**Exercise goal:** Find the line with "You are a computer-use" in the entries below, then output every line from it down to the line with "Image resolution: width=882", exactly and with no pictures.

**Stored data entries:**

*** Begin section ***

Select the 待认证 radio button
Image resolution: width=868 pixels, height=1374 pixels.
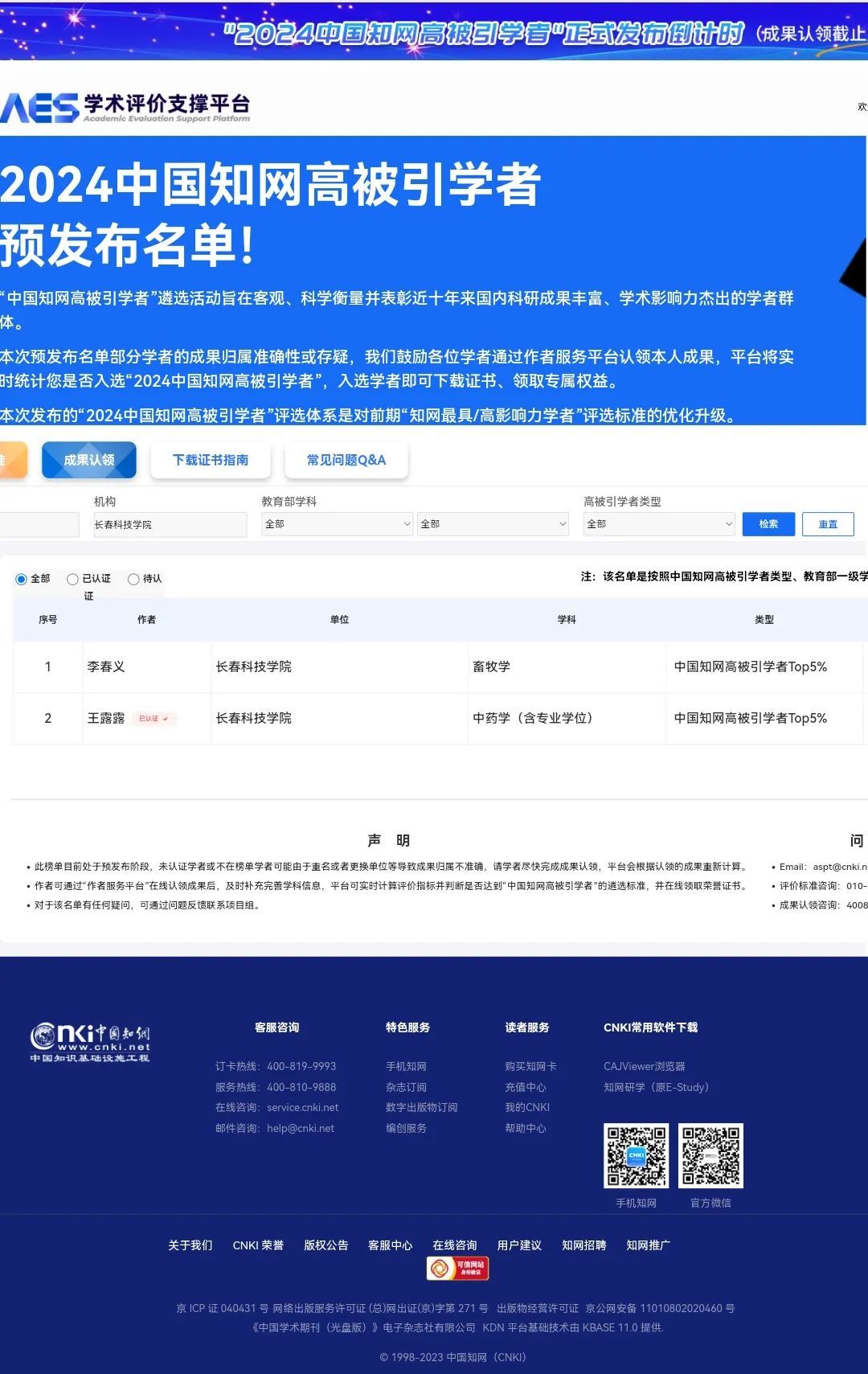(133, 579)
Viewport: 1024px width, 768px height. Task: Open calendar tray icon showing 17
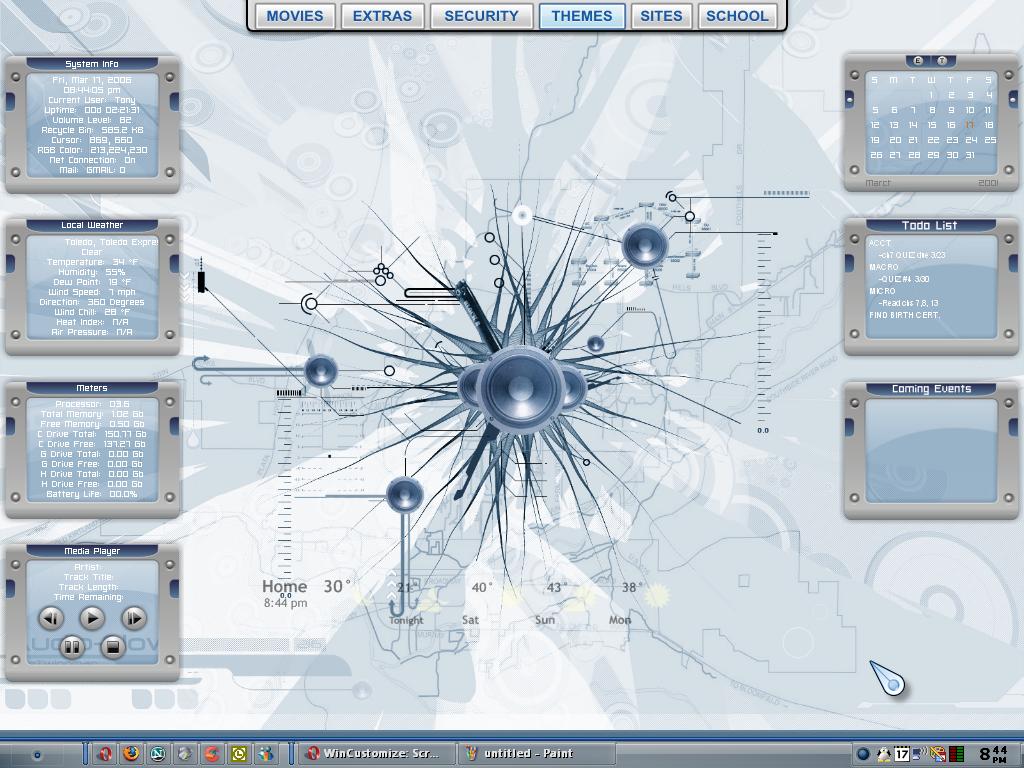coord(902,754)
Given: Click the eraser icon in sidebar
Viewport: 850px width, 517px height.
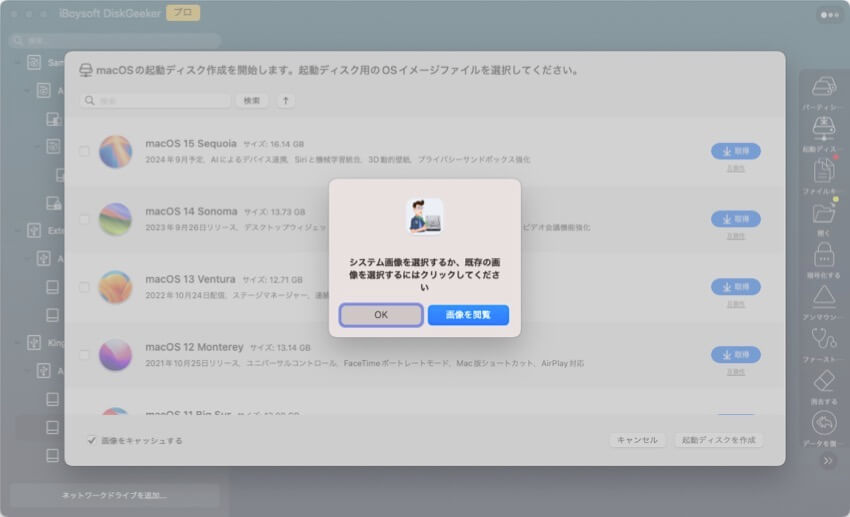Looking at the screenshot, I should click(x=824, y=381).
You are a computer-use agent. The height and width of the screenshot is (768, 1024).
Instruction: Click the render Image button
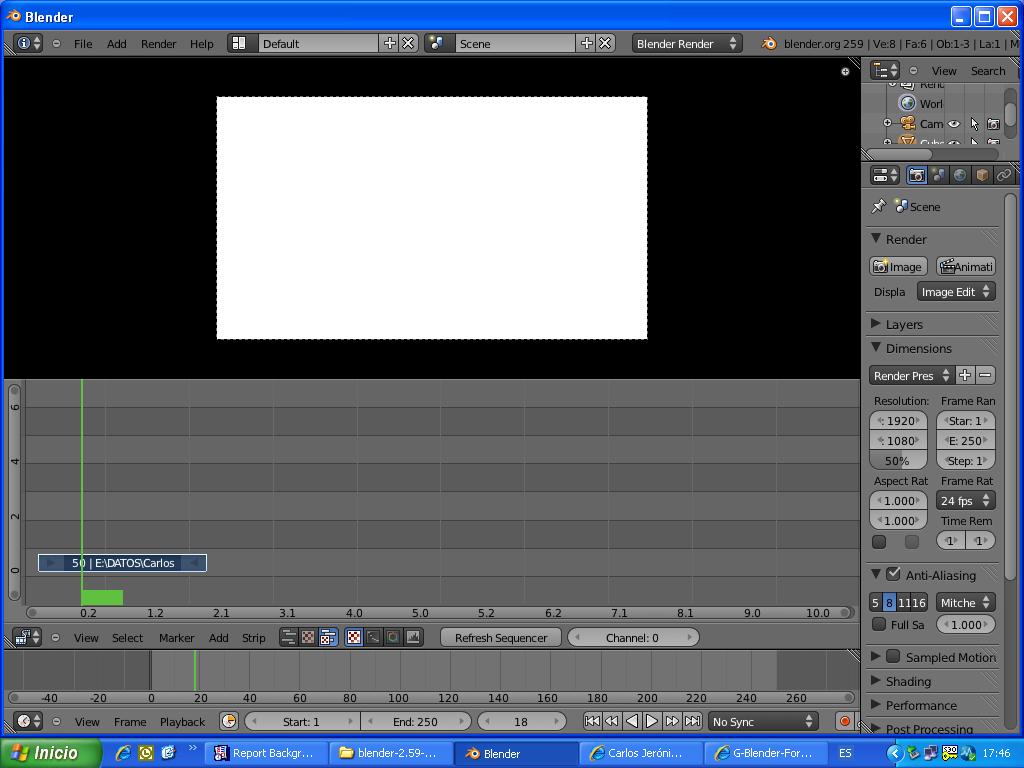(898, 266)
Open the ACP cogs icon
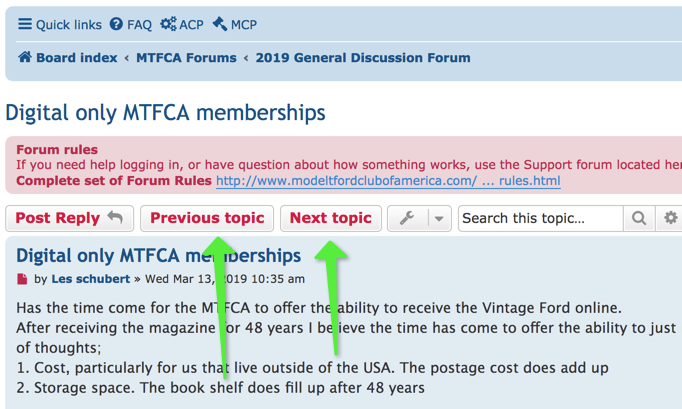 (x=168, y=24)
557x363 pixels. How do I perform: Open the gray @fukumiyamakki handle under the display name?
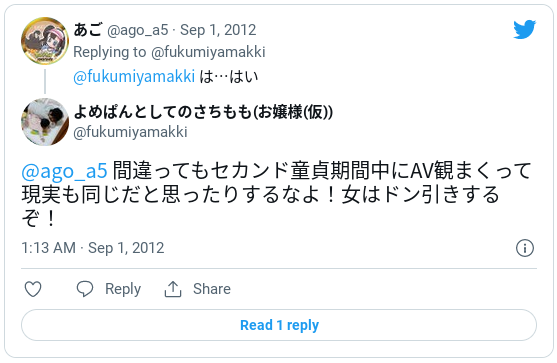[130, 132]
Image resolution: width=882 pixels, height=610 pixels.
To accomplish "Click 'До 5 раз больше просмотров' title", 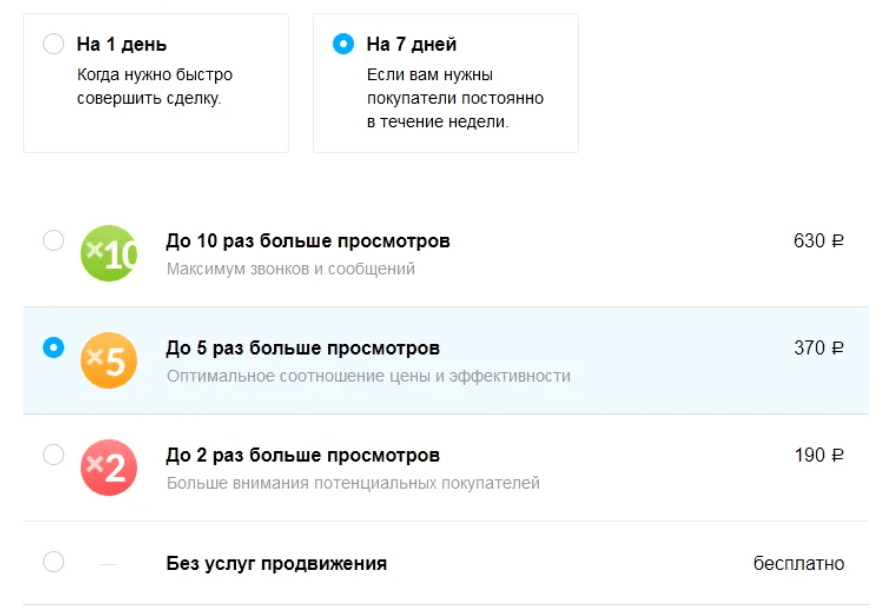I will pos(302,348).
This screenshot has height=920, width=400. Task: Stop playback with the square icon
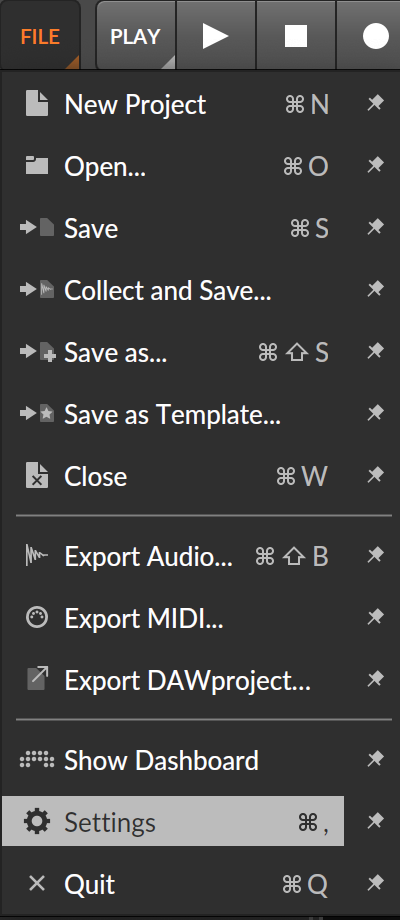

*** End section ***

**Task result:**
You are a computer-use agent. The height and width of the screenshot is (768, 1024).
Instruction: Click the render Image button
(898, 266)
Open the ACP cogs icon
 (x=168, y=24)
557x363 pixels. How do I perform: Open the gray @fukumiyamakki handle under the display name?
[130, 132]
Image resolution: width=882 pixels, height=610 pixels.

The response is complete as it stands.